Index · Правила · Поиск· Группы · Регистрация · Личные сообщения· Вход

Список разделов Компьютерная безопасность, коды, доступы и т.д.
 
 
 

Раздел: Компьютерная безопасность, коды, доступы и т.д. Новое поколение авторанов на флэшках. 

Создана: 24 Августа 2010 Втр 21:50:24.
Раздел: "Компьютерная безопасность, коды, доступы и т.д."
Сообщений в теме: 9, просмотров: 3011

  1. 24 Августа 2010 Втр 21:50:24
    Казалось бы, авторанами уже никого не удивить. Антивирусники худо/бедно, но ловят их. Твиками реестра автозапуск тоже отключается (настоящие джедаи давно юзают волшебную комбинацию @SYS:DoesNotExist для файлов autorun.inf).
    И вот в конце июля антивирусные компании сообщают о трояне Stuxnet http://news.drweb.com/show/?i=1229&lng=ru&c=5. У него много интересных особенностей (например, заражение SCADA-систем управления технологическими процессами; установка вредоносных компонент, подписанных подлинными сертификатами Realtec и JMicron), но одна примечательна особенно: для проникновения используется неизвестная ранее уязвимость, основанная на некорректном парсинге иконки ярлыка (lnk-файлов). Для запуска вредоносного кода достаточно просто увидеть саму иконку. При просмотре(!) заражённого ярлыка в Проводнике или любом другом файловом мененджере, отображающем ассоциированные иконки (например,ТоталКоммандере), автоматически запускается DLL, на которую этот самый ярлык ссылается. Никаких действий пользователя, кроме как зайти в папку с зараженным .lnk файлом, не требуется. Таким образом, специально сформированный lnk-файл на флэшке способен поразить систему даже с отключенным автозапуском. Более того, если ярлык вложен в документ офиса, то при открытии этого документа и попытке отобразить иконку ярлыка, вредоносный код также запустится.

    За обработку иконок в винде отвечает системная библитека, прописанная в ключе реестра HKEY_CLASSES_ROOT\lnkfile\shellex\IconHandler. По умолчанию, это Shell32.dll. Согласно бюллетеню MS10-046 [внешняя ссылка] уязвимы все версии винды от 2000 до семерки и сервера2008. Заплаток для 2000/хр_sp2 нет, ввиду окончания их поддержки.
    В качестве кардинальной меры до установки заплатки, можно отключить показ всех иконок в винде, отредактировав ключ реестра согласно рекомендациям бюллетеня.
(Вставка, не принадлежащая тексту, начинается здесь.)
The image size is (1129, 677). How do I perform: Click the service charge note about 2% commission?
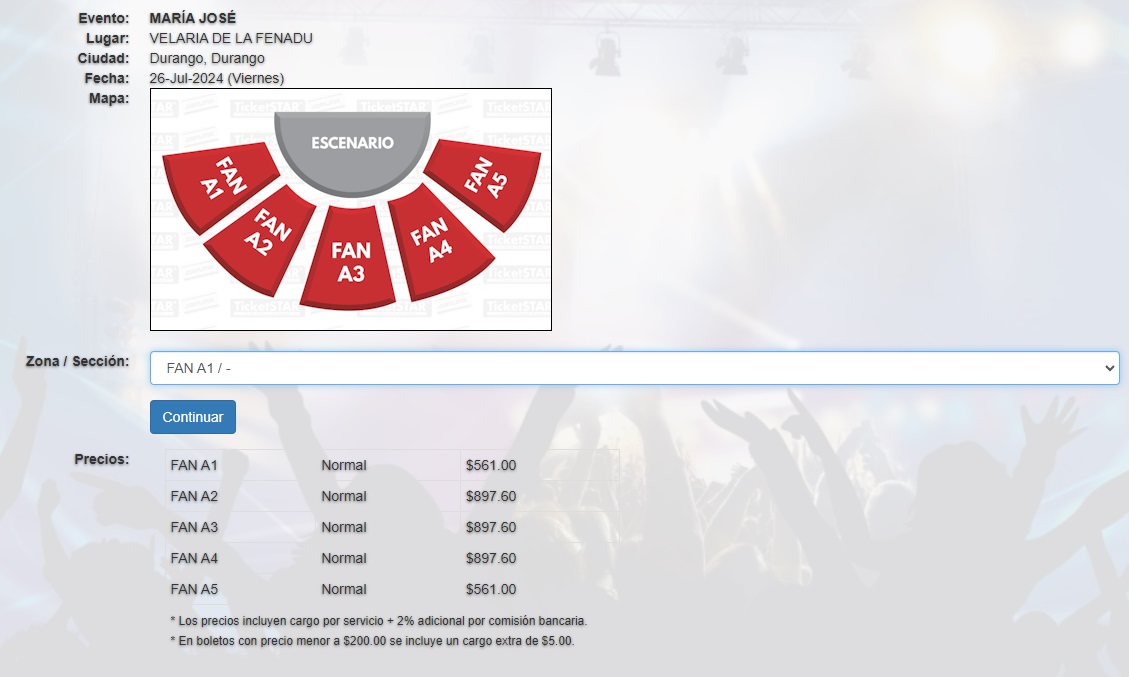tap(379, 620)
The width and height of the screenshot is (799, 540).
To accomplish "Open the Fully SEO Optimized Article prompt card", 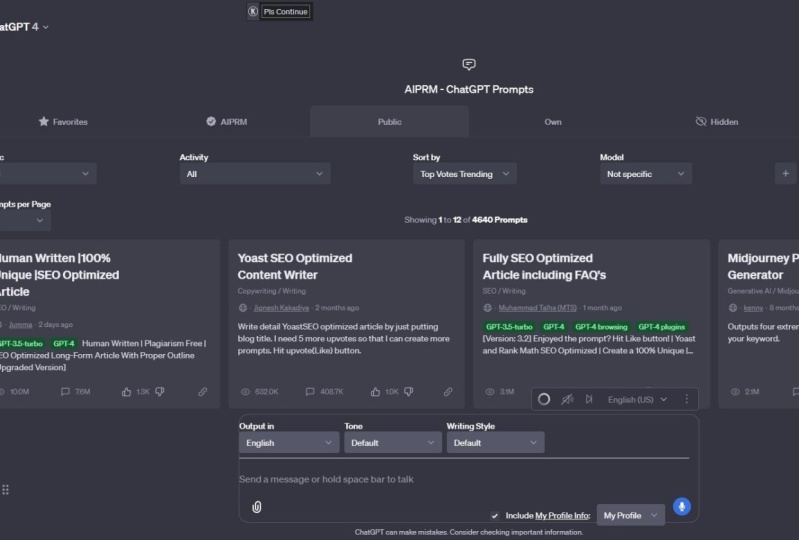I will 537,266.
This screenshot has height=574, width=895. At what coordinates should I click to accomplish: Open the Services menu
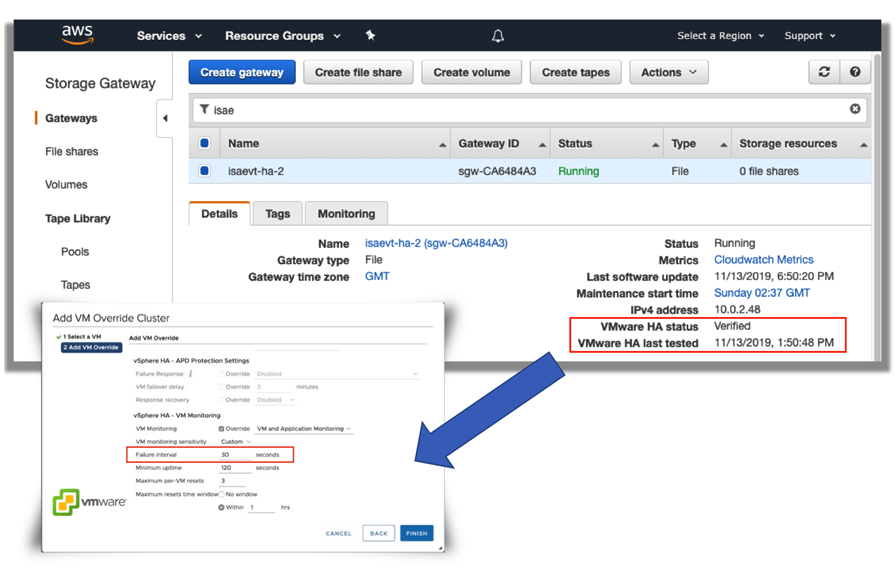pyautogui.click(x=169, y=36)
Либо довериться своему любимому антивирусу.

    Таким образом, Stuxnet положил начало новому классу авторанов - LNK/Autostart ([внешняя ссылка]).
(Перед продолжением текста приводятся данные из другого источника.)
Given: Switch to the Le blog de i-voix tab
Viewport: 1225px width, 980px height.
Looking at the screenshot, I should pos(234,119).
    Стоит также добавить, что рабочий эксплоит существует и опубликован в свободном доступе - [внешняя ссылка].
  2. 24 Августа 2010 Втр 22:03:56
    Люто. Скоро понесут компы.
  3. 24 Августа 2010 Втр 22:35:39
    ставьте системы семейства линукса и будет вам щасье Смайлик :-)
  4. 25 Августа 2010 Срд 2:30:18
    А что этот вирус делает-то?
  5. 25 Августа 2010 Срд 2:55:05
    Yehat писал : А что этот вирус делает-то?


    Беглец из Мезозоя писал(а) :И вот в конце июля антивирусные компании сообщают о трояне Stuxnet http://news.drweb.com/show/?i=1229&lng=ru&c=5


    Теоретически он может делать все что угодно.
  6. 25 Августа 2010 Срд 2:56:30
    Yehat писал : А что этот вирус делает-то?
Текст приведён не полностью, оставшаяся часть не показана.